As usual, I tasted through several lots and micro-blends with Berenice Lurton and her team, to ascertain how the final blend will perform, paying particular attention to those that will form the heart of the final wine. For sure, this is going to be a Climens worth seeking out. Berenice is unequivocal that their conversion to biodynamics (to be certified in 2015) played a key role in combating bad rot in the vineyard. It was a late harvest for sure, commencing on October 15 but halted on October 19, when the rains returned. It was the north-easterly wind on Sunday, October 28 that saved their vintage – drying out the grapes and over the next three days, when they were able to conduct a blanket harvest as the crop was so even. There is certainly not a mote of grey rot and final yields were a respectable 10 hectoliters per hectare. Berenice was correct – her teams have made an excellent 2012 and I suspect that it will be the finest of the vintage.
Neal Martin - Wine Advocate - Apr 2013

The Producer

Chateau Climens

Chateau Climens

Château Climens is the leading property in Barsac, Bordeaux and produces one of the greatest sweet wines in Bordeaux.

It can trace its history back to the 16th century and was bought by Lucien Lurton in 1971. It has been owned and managed by Berenice Lurton since 1992. Climens is located in the south of the Barsac appellation, just outside the small village of La Pinesse - the vineyards (Sémillon 100%) lie on the highest point in Barsac (20m above sea level) on a gravel/sand topsoil and a limestone/clay subsoil. Yields at Climens are tightly restricted and the wine is barrel-fermented and then aged in small oak barriques (one third new) for 22 months.

If d`Yquem is the epitome of power and concentration, then Climens is the epitome of delicacy, finesse and complexity. The wines from the best vintages can last for up to 50 years. Climens is classified as a Sauternes 1er Cru Classé

The Grape



The main grape for Sauternes and particularly successfully grown in Australia's Hunter Valley. Hunter Valley Sémillon is one of Australia’s iconic and unique wines, totally unlike any wine produced elsewhere in the world from the same grape variety.
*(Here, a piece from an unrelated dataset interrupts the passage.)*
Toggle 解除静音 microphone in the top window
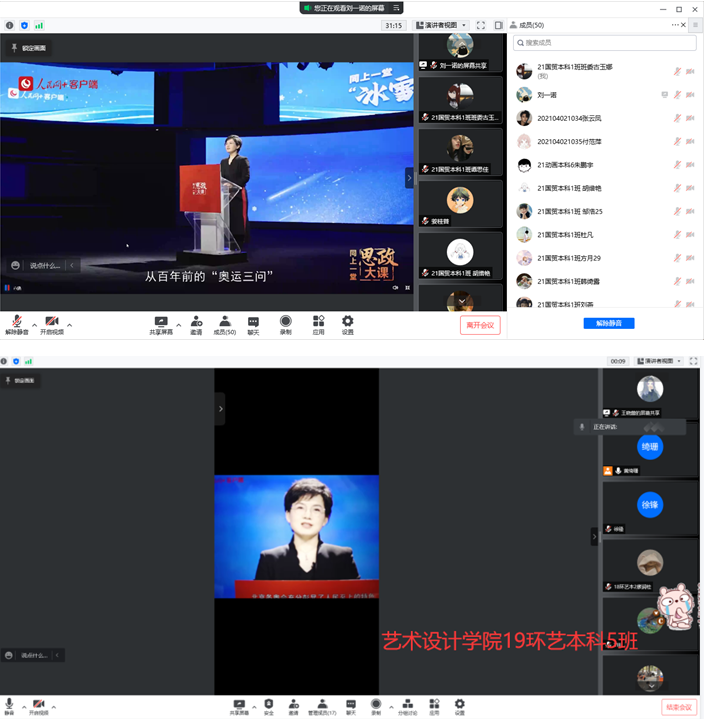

In youth the wines are quite citrusy and fresh, but are generally perceived to gain hugely in complexity as they age and are deemed to be best drunk when at least 5 years old, frequently lasting for 10 or more years. Unusually for Australia, the alcohol levels rarely exceed 11.5%.

In Bordeaux it is the most widely planted white grape and is blended with Sauvignon Blanc to produce the great long-lived dry whites of Graves as well as the great sweet wines of Sauternes. It is high in alcohol and extract and relatively low in aroma and acidity. Its thin skin makes it very susceptible to botrytis which is prerequisite for the making of Sauternes. It responds well to oak ageing and, while having a lightly lemony aroma when young develops lanolin flavours which some describe as "waxy", as well as a rich, creamy, intense, texture and a deep golden colour.

The Region



Barsac is one of the communes of the Sauternes appellation (along with Bommes, Fargues, Preignac and Sauternes itself). With marginally flatter land and soils of red sand and light gravels, the commune adjoins the northern boundary of the commune of Sauternes, separated by the Ciron River, whose cold waters are so instrumental in producing the region's necessary autumn fogs.

There are just over 800 hectares under vine, producing nearly two million bottles in an average year. The châteaux can choose to sell their wine under either the Sauternes or the Barsac appellation, but stylistically the wines are arguably a little lighter in style than those of Sauternes.

The leading producers are Châteaux Climens and Coutet, with Châteaux NairacDoisy-Daëne and Doisy-Vedrines making good value, attractive wines.